▸ Text to read:
'''
If CUDA initialization fails, NVIDIA backends are quarantined and CPU mining continues.

Metal (macOS ARM)

Metal support is experimental. Pre-built macOS ARM binaries include it. To build from source:

cargo build --release --no-default-features --features metal

Building from Source

Requires Rust and GNU Make.

Using Make:

# Default build (includes NVIDIA support)
make

# CPU-only build (no CUDA dependency)
make build-cpu

# Host-native CPU build (optimized for your specific CPU)
make build-native

# Run tests
make test

# Package a release zip for current platform
make release

# Bump Cargo version + create matching git tag
make tag-release TAG=v0.1.10

Or directly with Cargo:

# Default build (includes NVIDIA support)
'''
▸ Records supplied:
'''
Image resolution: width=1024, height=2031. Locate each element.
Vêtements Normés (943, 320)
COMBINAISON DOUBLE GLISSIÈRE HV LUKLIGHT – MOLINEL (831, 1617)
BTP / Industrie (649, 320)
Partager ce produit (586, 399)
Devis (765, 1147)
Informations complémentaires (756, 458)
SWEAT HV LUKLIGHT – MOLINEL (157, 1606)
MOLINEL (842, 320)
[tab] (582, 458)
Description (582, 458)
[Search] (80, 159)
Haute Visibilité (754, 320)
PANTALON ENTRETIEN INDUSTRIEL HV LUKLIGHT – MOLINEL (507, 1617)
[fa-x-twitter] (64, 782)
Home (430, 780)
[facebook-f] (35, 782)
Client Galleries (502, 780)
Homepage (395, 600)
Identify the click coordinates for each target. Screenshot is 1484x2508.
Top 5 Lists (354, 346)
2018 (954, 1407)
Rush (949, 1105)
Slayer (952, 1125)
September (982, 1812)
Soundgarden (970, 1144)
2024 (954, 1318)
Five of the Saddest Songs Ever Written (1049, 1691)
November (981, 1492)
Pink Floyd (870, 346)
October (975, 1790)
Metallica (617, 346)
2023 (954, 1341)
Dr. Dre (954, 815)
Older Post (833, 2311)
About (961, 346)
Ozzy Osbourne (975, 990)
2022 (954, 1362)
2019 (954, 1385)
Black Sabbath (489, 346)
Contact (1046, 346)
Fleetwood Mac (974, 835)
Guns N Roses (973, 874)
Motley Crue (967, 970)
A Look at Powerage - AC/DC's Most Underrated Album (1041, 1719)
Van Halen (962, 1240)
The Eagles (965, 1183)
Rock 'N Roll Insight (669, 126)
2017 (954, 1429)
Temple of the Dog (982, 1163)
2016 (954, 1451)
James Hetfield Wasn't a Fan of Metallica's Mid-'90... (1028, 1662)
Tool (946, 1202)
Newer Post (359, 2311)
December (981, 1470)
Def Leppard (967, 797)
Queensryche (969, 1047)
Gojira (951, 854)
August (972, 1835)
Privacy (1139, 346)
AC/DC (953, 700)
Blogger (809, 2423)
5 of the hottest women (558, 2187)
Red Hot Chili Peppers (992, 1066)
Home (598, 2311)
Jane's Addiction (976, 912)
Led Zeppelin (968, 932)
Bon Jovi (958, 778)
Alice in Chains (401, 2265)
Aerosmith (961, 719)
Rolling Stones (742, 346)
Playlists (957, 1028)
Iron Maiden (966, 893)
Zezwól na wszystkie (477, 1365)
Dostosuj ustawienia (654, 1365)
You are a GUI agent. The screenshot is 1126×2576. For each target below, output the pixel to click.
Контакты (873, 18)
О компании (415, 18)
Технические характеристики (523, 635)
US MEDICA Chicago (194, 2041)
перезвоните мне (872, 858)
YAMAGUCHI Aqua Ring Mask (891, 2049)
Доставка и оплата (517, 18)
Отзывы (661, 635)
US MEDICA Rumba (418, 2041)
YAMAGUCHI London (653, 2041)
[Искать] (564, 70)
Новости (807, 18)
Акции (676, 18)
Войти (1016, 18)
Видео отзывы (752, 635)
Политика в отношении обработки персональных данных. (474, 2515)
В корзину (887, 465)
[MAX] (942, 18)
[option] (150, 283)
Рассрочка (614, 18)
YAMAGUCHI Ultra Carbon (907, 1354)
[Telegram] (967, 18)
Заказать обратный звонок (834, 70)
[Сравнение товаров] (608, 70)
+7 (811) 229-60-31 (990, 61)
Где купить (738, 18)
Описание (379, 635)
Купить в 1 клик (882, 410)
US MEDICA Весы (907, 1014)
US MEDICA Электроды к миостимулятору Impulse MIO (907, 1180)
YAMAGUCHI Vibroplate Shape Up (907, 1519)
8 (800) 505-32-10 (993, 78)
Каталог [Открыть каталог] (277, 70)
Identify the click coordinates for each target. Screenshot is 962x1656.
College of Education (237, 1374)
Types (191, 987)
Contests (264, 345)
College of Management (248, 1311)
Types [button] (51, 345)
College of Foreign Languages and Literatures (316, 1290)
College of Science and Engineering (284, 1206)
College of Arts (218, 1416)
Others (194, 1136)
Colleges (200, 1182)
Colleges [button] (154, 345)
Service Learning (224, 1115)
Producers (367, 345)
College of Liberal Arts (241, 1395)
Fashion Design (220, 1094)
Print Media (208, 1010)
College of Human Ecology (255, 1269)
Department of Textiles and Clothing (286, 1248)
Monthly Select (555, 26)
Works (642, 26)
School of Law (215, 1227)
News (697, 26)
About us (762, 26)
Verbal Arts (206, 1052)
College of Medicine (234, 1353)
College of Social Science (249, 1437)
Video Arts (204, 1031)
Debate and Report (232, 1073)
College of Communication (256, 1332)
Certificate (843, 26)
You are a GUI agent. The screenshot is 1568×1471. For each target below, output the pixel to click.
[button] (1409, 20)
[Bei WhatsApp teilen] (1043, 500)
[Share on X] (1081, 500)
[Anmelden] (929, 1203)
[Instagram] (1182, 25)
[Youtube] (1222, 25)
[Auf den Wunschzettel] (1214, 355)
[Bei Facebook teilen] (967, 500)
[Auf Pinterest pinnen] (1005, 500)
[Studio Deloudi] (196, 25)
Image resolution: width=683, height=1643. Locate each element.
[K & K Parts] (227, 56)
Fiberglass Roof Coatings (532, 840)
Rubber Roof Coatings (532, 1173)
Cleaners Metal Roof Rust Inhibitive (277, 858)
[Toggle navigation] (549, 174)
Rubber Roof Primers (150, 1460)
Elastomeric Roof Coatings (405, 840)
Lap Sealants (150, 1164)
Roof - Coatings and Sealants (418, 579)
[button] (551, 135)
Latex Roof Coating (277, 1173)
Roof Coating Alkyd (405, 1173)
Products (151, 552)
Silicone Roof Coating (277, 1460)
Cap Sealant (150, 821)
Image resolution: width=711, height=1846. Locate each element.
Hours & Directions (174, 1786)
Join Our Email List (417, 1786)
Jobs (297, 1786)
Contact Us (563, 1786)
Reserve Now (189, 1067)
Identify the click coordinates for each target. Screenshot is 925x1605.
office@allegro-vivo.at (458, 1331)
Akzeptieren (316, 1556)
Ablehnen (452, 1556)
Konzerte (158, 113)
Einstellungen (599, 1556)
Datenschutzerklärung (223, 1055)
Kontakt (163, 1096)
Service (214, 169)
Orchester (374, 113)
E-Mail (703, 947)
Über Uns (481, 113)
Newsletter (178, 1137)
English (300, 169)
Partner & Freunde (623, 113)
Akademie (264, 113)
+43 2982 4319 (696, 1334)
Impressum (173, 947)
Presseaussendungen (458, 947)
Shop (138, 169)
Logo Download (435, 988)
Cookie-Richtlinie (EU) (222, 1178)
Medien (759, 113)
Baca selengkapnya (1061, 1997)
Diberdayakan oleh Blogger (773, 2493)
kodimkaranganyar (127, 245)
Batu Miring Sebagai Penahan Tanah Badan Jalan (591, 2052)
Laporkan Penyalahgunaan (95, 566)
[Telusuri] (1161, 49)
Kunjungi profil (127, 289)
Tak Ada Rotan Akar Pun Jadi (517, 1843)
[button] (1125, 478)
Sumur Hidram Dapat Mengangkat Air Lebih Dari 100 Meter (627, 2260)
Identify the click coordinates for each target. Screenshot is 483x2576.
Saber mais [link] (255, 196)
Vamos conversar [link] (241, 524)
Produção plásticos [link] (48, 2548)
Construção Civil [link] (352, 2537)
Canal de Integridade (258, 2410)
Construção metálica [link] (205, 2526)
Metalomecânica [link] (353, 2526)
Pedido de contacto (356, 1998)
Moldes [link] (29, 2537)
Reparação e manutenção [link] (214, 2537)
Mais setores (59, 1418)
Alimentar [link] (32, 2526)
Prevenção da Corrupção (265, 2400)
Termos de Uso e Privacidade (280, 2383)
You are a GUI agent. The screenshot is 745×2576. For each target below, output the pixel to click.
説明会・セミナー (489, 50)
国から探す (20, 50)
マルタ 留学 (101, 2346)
'''
▸ Actions to take:
- A) Copy the records verbatim, starting at the line that contains "Rock 'N Roll Insight (669, 126)" and ending at the line that contains "Технические характеристики (523, 635)", with both of those lines included.
- B) Write the next part of the miner build instructions, picking up after their final line.

▸ Answers per task:
- A)
Rock 'N Roll Insight (669, 126)
2017 (954, 1429)
Temple of the Dog (982, 1163)
2016 (954, 1451)
James Hetfield Wasn't a Fan of Metallica's Mid-'90... (1028, 1662)
Tool (946, 1202)
Newer Post (359, 2311)
December (981, 1470)
Def Leppard (967, 797)
Queensryche (969, 1047)
Gojira (951, 854)
August (972, 1835)
Privacy (1139, 346)
AC/DC (953, 700)
Blogger (809, 2423)
5 of the hottest women (558, 2187)
Red Hot Chili Peppers (992, 1066)
Home (598, 2311)
Jane's Addiction (976, 912)
Led Zeppelin (968, 932)
Bon Jovi (958, 778)
Alice in Chains (401, 2265)
Aerosmith (961, 719)
Rolling Stones (742, 346)
Playlists (957, 1028)
Iron Maiden (966, 893)
Zezwól na wszystkie (477, 1365)
Dostosuj ustawienia (654, 1365)
You are a GUI agent. The screenshot is 1126×2576. For each target below, output the pixel to click.
Контакты (873, 18)
О компании (415, 18)
Технические характеристики (523, 635)

- B)
cargo build --release

# CPU-only build (no CUDA dependency)
cargo build --release --no-default-features

# Host-native CPU build (optimized for your specific CPU)
./scripts/build_cpu_native.sh --cpu-only

On dedicated local x86_64 miners, build-native can still provide a small extra backend uplift on top of runtime AVX2/AVX-512 dispatch.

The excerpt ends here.